I already lost enough sleep over it, so lets just be glad it wasn't a WRE or something where people would be yelling and calling for voiding courses.
It is very frustrating that a $5 watch can keep better time than an expensive SI box.
People should be reminded that the SI boxes are there to verify visiting the control. The splits feature is an added bonus!
On the intermediate controls, certainly the primary function is to verify visiting the control. At the start and finish, where there are often multiple boxes,
timing offsets between boxes can affect apparent finish order, and if errors are not detected fairly immediately to allow the painfully tedious post-event corrections to be made, they can become permanent incorrect records. And it appears that even when an effort is made to synchronize clocks between all SI units for an event, errors still seem to happen sporadically, probably because there are often several hundred boxes to tend to and things get rushed or not verified, but conceivably (since it happens inconveniently often) because of some timing-dependent software glitch.

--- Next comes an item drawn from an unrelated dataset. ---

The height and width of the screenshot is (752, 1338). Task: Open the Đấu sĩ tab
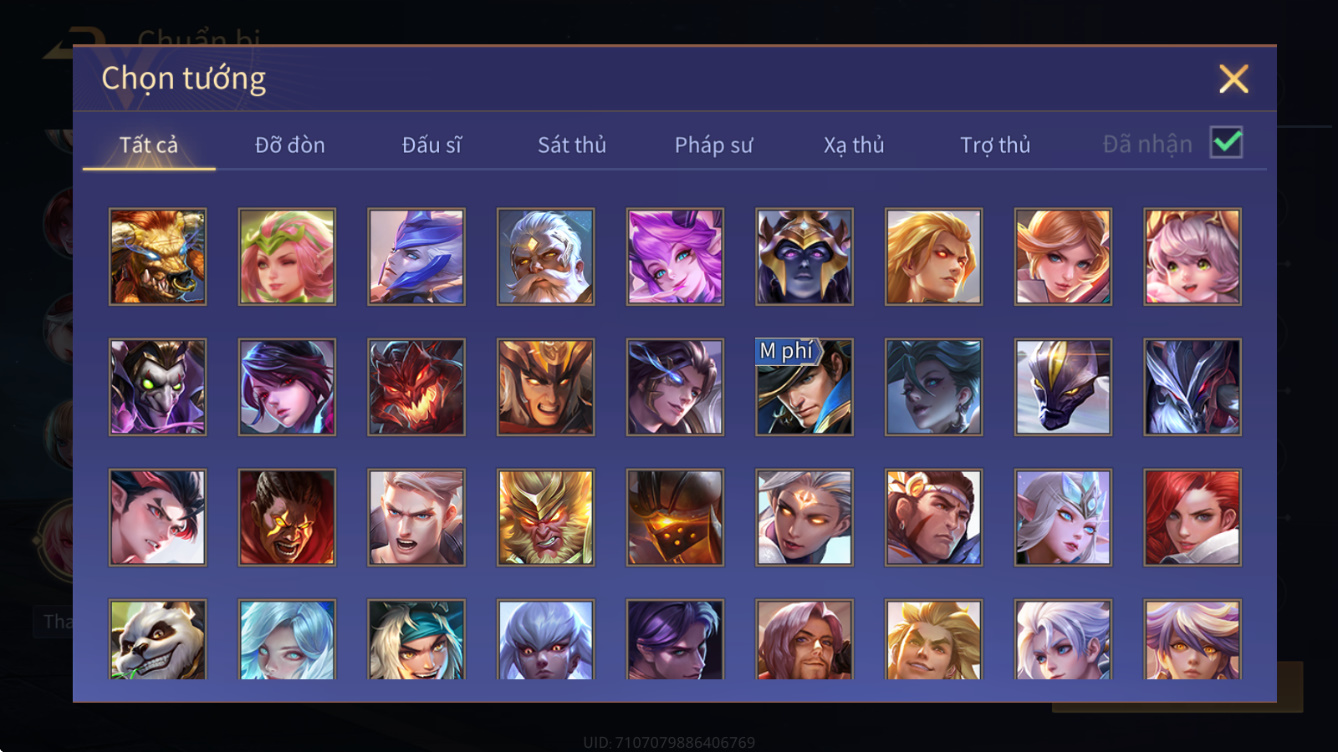(x=432, y=145)
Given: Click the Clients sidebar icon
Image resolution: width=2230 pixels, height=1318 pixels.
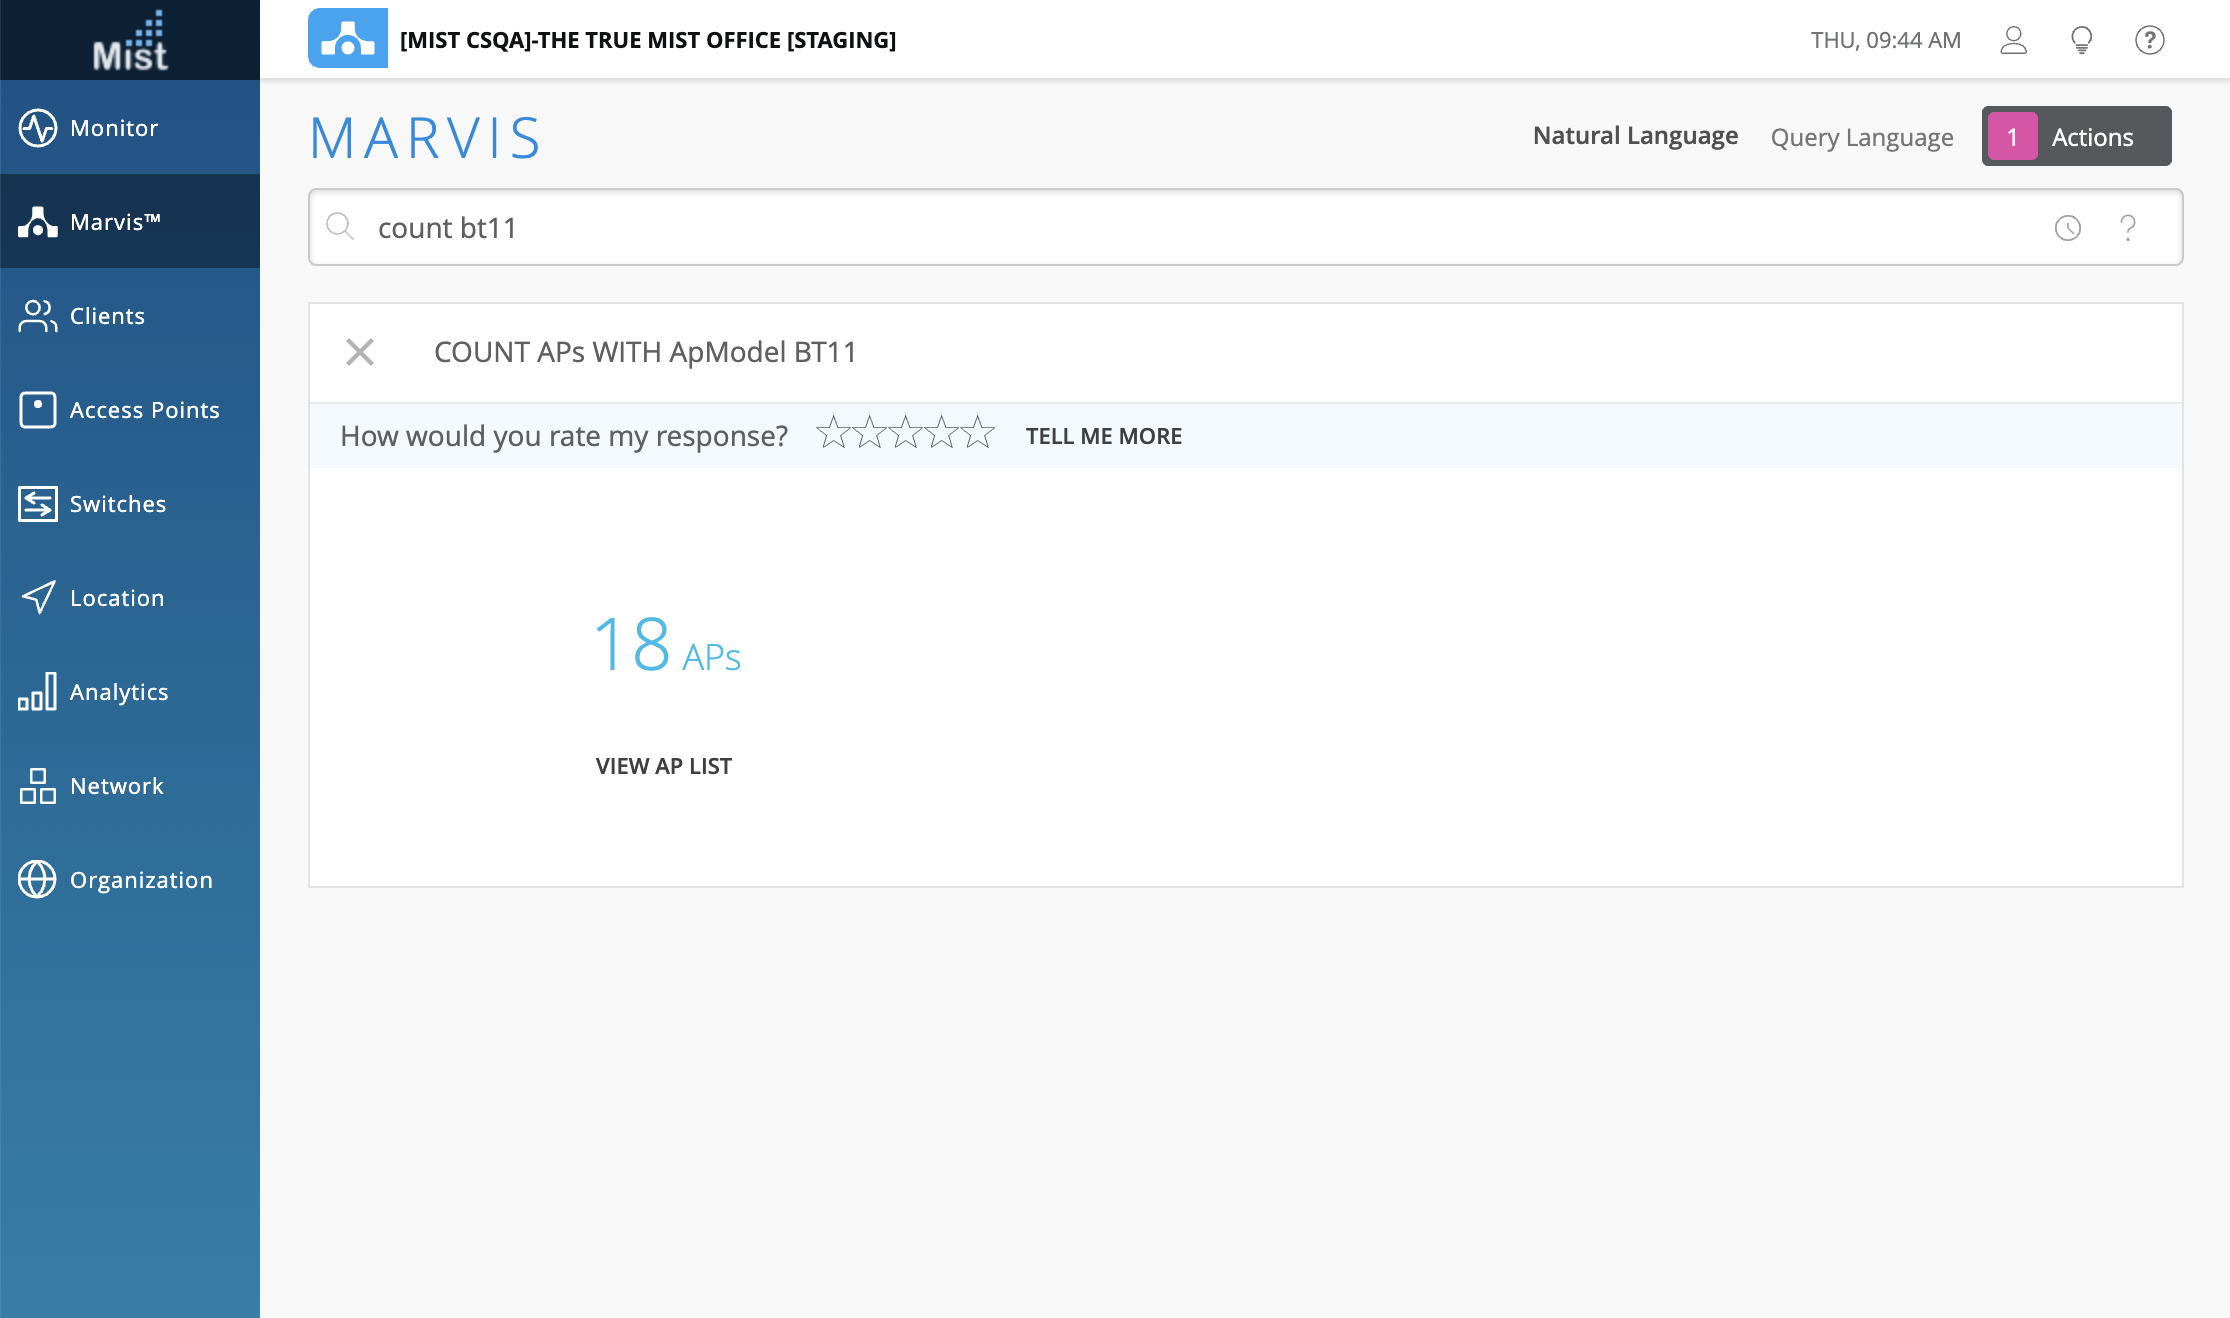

On Ed's comment about the superior timekeeping of $5 watches, my impression is that sometimes you get lucky on a cheap watch accuracy, usually you don't (on the scale of a second a year, which is what would be needed to avoid having to be perpetually re-synchronizing your SI boxes), and that generally there are significant frequency drifts with both voltage and temperature on those little 10-cent 32kHz tuning-fork crystals they use for timing. One big advantage that the wristwatches have over the SI boxes is that they tend to spend most of their time attached to a 37C active temperature control unit, while the SI boxes likely have a much more variable thermal history.
What eldersmith is hinting at is that we should use interns as control stands in addition to synchronizing the SI boxes.
Between the butt cheeks, under the tongue or in the armpit?
The realbig advantage that wristwatches have is that the same one is used for start and finish (as well as all intermediate controls). One-second per two-hours accuracy gets you pretty darned good orienteering results in that scenario. I believe this is one of the advantages that EMIT aficionados crow about: no boxes to synchronize, since the competitor carries the clock.